Jumpstart Your Machine Learning Satellite Competition Submission

A comprehensive guide to getting started with the ETCI Flood Detection competition.

Published in

Floodbase

12 min readApr 30, 2021

*** Note if you find this tutorial helpful or the problem interesting check out our current openings at https://cloudtostreet.info/careers. We are always looking for passionate experts to join our growing team! ***

Introduction

The ETCI Flood Detection competition is an exciting new machine learning contest organized by the NASA Interagency Implementation and Advanced Concepts team. The goal of the competition is to detect flood events from satellite imagery. This challenge is particularly meaningful to us at Cloud to Street as our mission is to detect flooding events in near real time anywhere in the world in order to save lives and better direct assistance to those most affected. Therefore we would like to share our machine learning and remote sensing expertise to help participants do the best they can in this contest or just to learn more about the fascinating domain of machine learning. If you are interested in similar datasets, we recently published the Sentinel1Floods11 dataset which can be used to train water detection models on radar and optical satellite imagery. Check out our other ideas and efforts to make machine learning flood detection build climate resilience, including research how to incorporate crowdsourced data into flood segmentation models and using GANs to synthesize SWIR and segment floods on Planetscope.

You can download the dataset and find all of the code in this tutorial here: Google CoLab

Satellite Data

Now let’s dig into the dataset. The dataset consists of synthetic aperture radar (SAR) images taken over several regions experiencing a flooding event. For those unfamiliar with this type of satellite imagery, SAR images are acquired with an active microwave sensor, which is boarded on a satellite. SAR systems transmit pulses of electromagnetic waves towards the Earth surface and record the corresponding echoes. This differs from optical satellite imagery, which captures the reflected solar light and can provide an image of the Earth’s surface only in the daytime and in the absence of clouds.

Since SAR satellites carry an active sensor, they can image at both, day and night, and in almost all weather conditions. This is especially interesting to map flooding events, since large clouds hover over the scene and become, in practice, transparent to the electromagnetic waves, making possible to perform real time flood detection. SAR imagery looks however different to images from Google Earth. This is because they contain information of the reflected electromagnetic energy, resulting in grayscale images to the human eye.

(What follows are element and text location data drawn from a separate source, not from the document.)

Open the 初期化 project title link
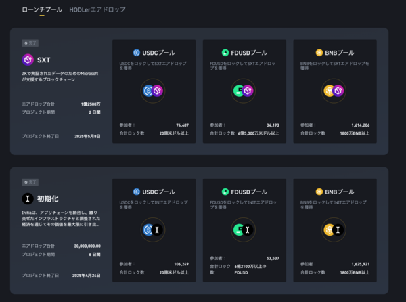This screenshot has height=302, width=406. click(48, 198)
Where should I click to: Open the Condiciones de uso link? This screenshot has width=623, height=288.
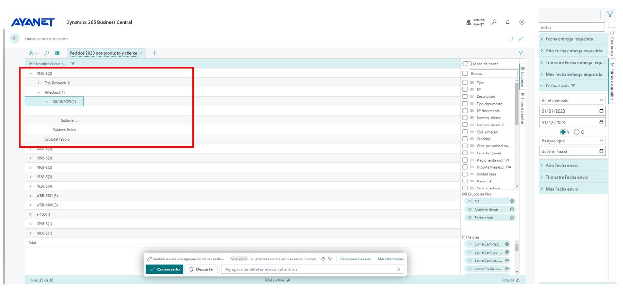355,259
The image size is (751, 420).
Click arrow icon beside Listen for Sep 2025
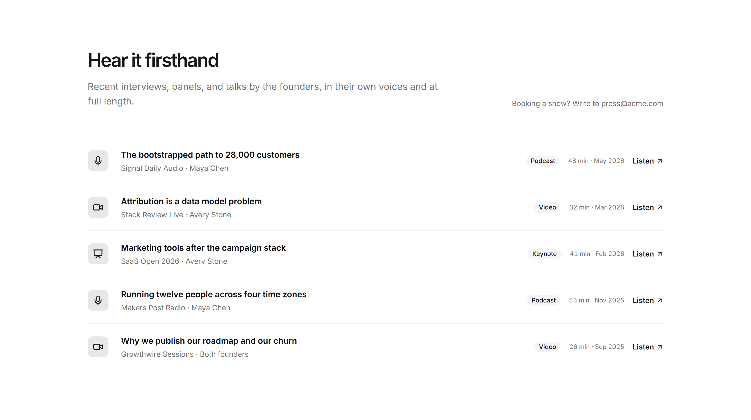pos(660,346)
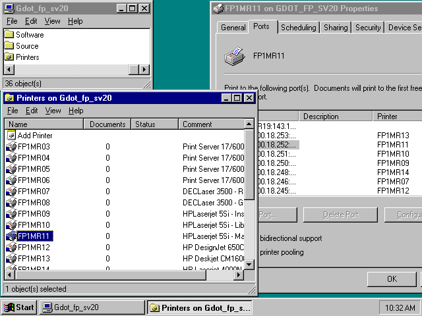Select the FP1MR03 printer icon
The height and width of the screenshot is (316, 422).
[11, 146]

If we grab a random image from the dataset we will find a pair of images with the same date and tile number named “<region>_<datetime>*_x-*_y-*_<vv | vh>.png”. The VV and VH postfix denote the polarization state of transmitted and received radar signals. VV stands for vertically polarized transmitted radar and vertical polarized received radar. VH stands for vertically polarized transmitted radar and horizontally polarized received radar. Normally the values of SAR images vary greatly but the team at NASA has already pre-processed and scaled the images to integer values between 0–255 making them easy for us to work with. The creators of this dataset have also tiled (aka cropped) the large original images into a more manageable 256x256 pixels2 size images. The images were collected from several regions around the world including Nebraska USA, Alabama USA, Bangladesh India, Red River North USA, and Florence Italy. Images of regions were captured over multiple days. Let’s take a look at some of these images:

VV and VH Sentinel 1 images from Bangladesh region

VV and VH Sentinel 1 images from Alabama region

VV and VH Sentinel 1 images from Nebraska region

VV and VH Sentinel 1 images from Florence region

It is often difficult for an untrained eye to detect water from these grayscale images so it is common practice to combine the grayscale images into a more informative colorspace. We stack the two images together and then create a new grayscale image using a combination of the first two. The combination or ratio image is created as follows:

Or in Python terms:

The final three channel RGB images are blue where there is water making it easy for even those unfamiliar with this type of image to see water.

Generated RGB images from Bangladesh region

Generated RGB images from Nebraska region

Generated RGB images from Alabama region

Generated RGB images from Florence region

Annotation Data

Now that we have a good grasp of what the data looks like let’s analyze what the machine learning model will be asked to create. In the end, the model will take an input image similar to the previous section and produce an image of the same size with binary values of 0 and 1 corresponding to “not a flood region” or “flood region”. The creators of this challenge give us a flood mask for every image in the training set and a water body mask for all training and validation images. Let’s take a look at some of the RGB images, flood masks, and water body masks:

RGB, Flood mask, and Water Body mask for image in Alabama region

RGB, Flood mask, and Water Body mask for image in Nebraska region

RGB, Flood mask, and Water Body mask for image in Bangladesh region

We can see that the flood region labels correspond to blue/brown regions in our RGB images and green regions correspond to land.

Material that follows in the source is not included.